Our Editorial Position
Avicenna belongs here because the questions this platform takes seriously are the ones he refused to separate. Mind and body. Reason and revelation. The self that persists through darkness and silence. He treated these not as competing commitments but as aspects of a single problem — one that a complete human being is obligated to pursue.
His methods were rational. His conclusions touched the mystical. He wrote philosophical poetry in Persian that has been read for a thousand years. He argued for God's existence without abandoning logic. He dissected the soul with the same precision he brought to the pulse. That combination — rigorous and open, analytical and alive to mystery — is exactly what this platform exists to model.
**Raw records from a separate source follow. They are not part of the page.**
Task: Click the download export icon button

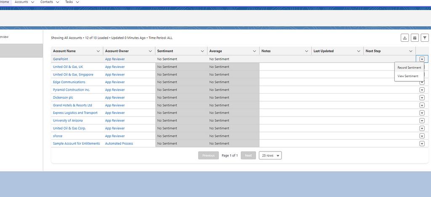Action: pos(404,38)
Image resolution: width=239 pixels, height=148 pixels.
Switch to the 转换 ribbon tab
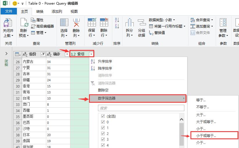point(40,11)
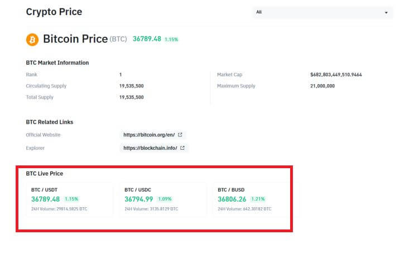Click the 1.15% change badge in USDT card

(x=71, y=199)
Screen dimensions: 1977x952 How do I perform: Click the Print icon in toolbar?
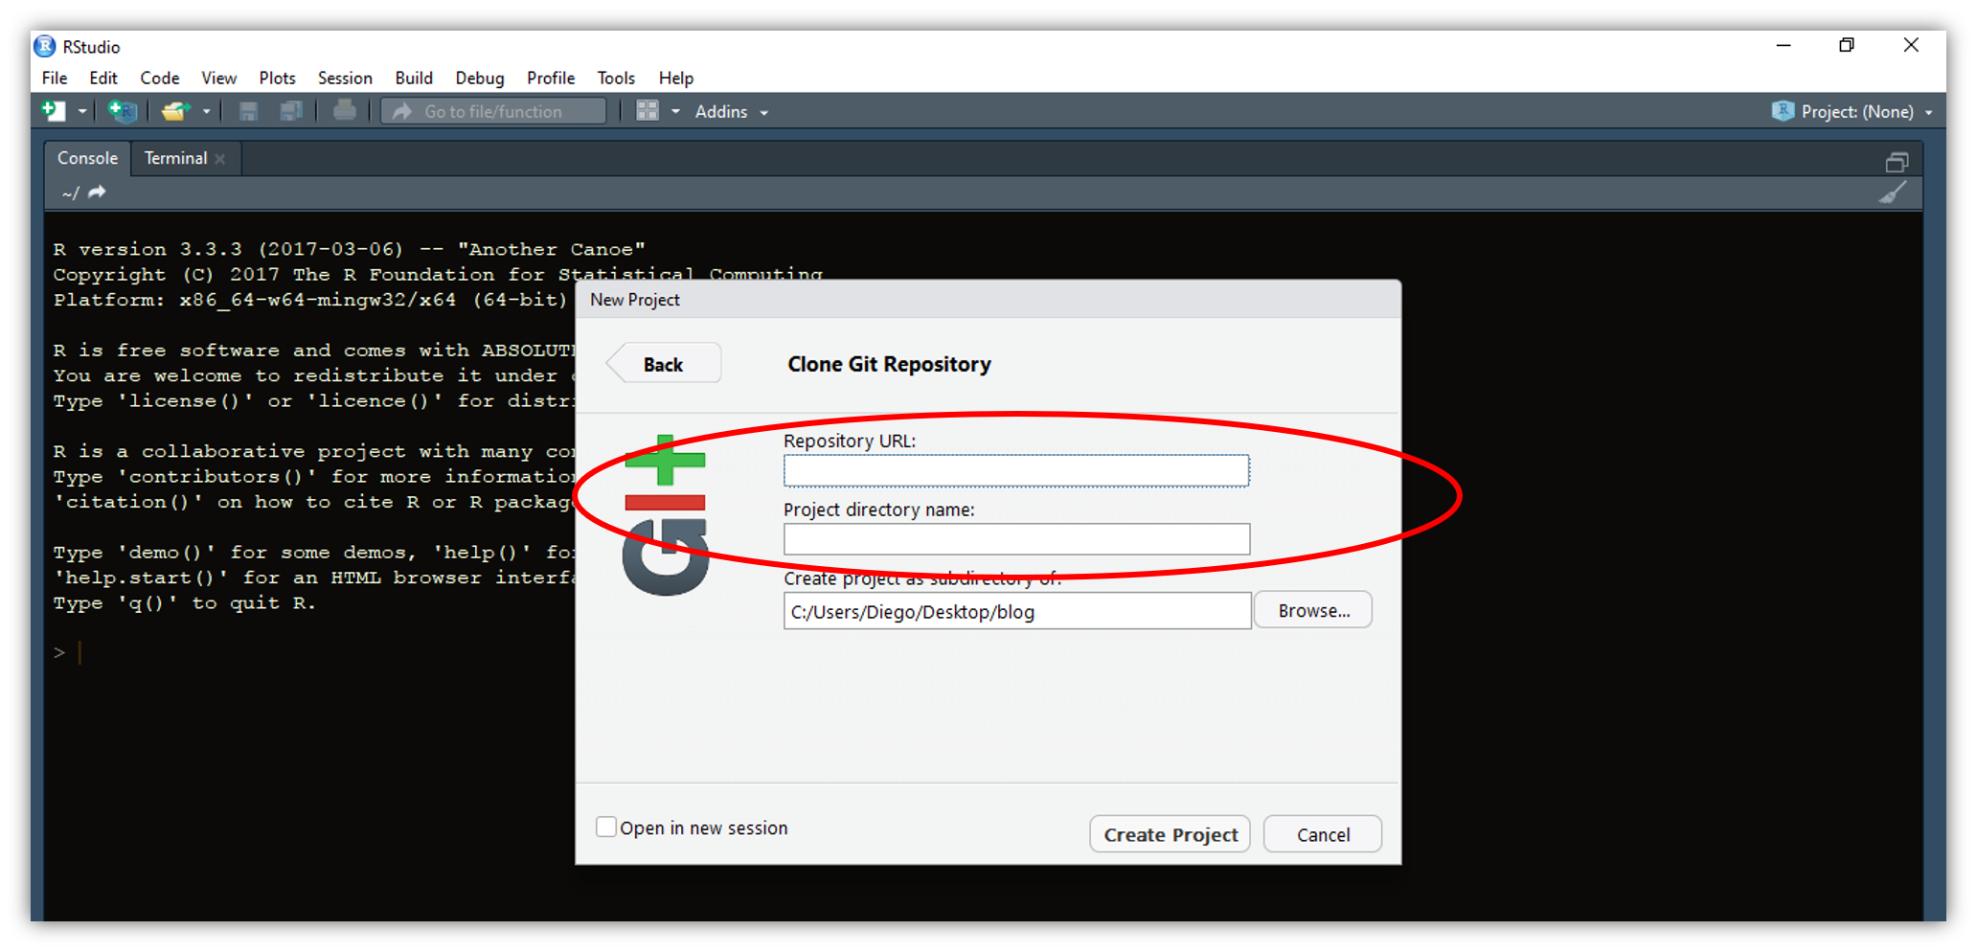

The civilizational fact matters too. Avicenna worked in a pluralist intellectual world, where Muslim, Jewish, Christian, and Zoroastrian scholars circulated ideas across vast distances and a single mind could hold all of it. That world produced him. Remembering it accurately is itself an esoteric act — a recovery of what was real against what we've been told to assume.
The Questions That Remain
Can a self exist without a body? Avicenna said yes. Neuroscience says the question is malformed. Neither answer fully satisfies — and the discomfort of that gap is where philosophy actually lives.
If God's existence can be established by logic alone, why has no logical argument ever settled the question? Avicenna built the most rigorous version of the cosmological argument in history. A thousand years of philosophers have found it necessary and insufficient in roughly equal measure.
What does it mean that a man fleeing for his life, imprisoned, politically compromised, and perpetually on the move, still produced a body of work that structured human medical knowledge for six centuries? Is that a fact about genius? About urgency? Or about what becomes possible when a mind decides the entirety of human knowledge is its proper domain?